La Libre Pensée estime que "parmi les nombreuses propositions dangereuses de ce texte, trois articles (21 -22- 24) risquent de limiter la liberté de manifester dans des proportions injustifiables".

Ce que dit l'article 24

L'article 24 entend modifier la loi du 29 juillet 1881 sur la liberté de la presse. Un article serait rajouté : "Est puni d’un an d’emprisonnement et de 45 000 euros d’amende le fait de diffuser, par quelque moyen que ce soit et quel qu’en soit le support, dans le but qu’il soit porté atteinte à son intégrité physique ou psychique, l’image du visage ou tout autre élément d’identification d’un fonctionnaire de la police nationale ou d’un militaire de la gendarmerie nationale lorsqu’il agit dans le cadre d’une opération de police."

La Libre Pensée pas convaincue

Selon la Libre Pensée de la Haute-Loire, "ces nouveaux pouvoirs ne sont justifiés par aucun argument sérieux en matière de protection de la population et ne s’inscrivent aucunement dans une doctrine de gestion pacifiée des foules. L’effet principal sera de faciliter de façon considérable des pratiques constatées depuis plusieurs années en manifestation, visant à harceler des opposants politiques notamment par des placements en « garde à vue préventive », par l’interdiction de rejoindre le cortège ou par des interpellations arbitraires non suivies de poursuites. Ces pratiques illicites seront d’autant plus facilement généralisées que l’identification des militants sera automatisée".
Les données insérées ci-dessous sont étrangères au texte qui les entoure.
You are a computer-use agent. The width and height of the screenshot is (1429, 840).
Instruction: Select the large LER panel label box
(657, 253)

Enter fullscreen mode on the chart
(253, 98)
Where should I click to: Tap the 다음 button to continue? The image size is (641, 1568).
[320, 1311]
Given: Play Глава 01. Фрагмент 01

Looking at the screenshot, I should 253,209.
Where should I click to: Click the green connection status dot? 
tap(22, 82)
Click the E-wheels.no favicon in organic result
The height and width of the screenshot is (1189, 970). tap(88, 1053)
Le droit d'informer en danger ?

La Libre Pensée ajoute : "L’objectif réel de cette loi, en particulier l’article 24, est en réalité, de restreindre le droit des journalistes et de la presse, et plus largement le droit d’informer, notamment des observateurs ou des simples citoyens. Derrière cette proposition de loi, il s’agit d’empêcher la dénonciation des violences policières que les images professionnelles et amateurs ont permis de révéler ces dernières années."

"La protection des forces de l’ordre, objectif légitime dans une société démocratique, est déjà assurée dans le Code pénal et la loi de 1881 qui sanctionnent le cyberharcèlement, la provocation à la commission d’un crime ou d’un délit et les menaces de commettre un délit ou un crime."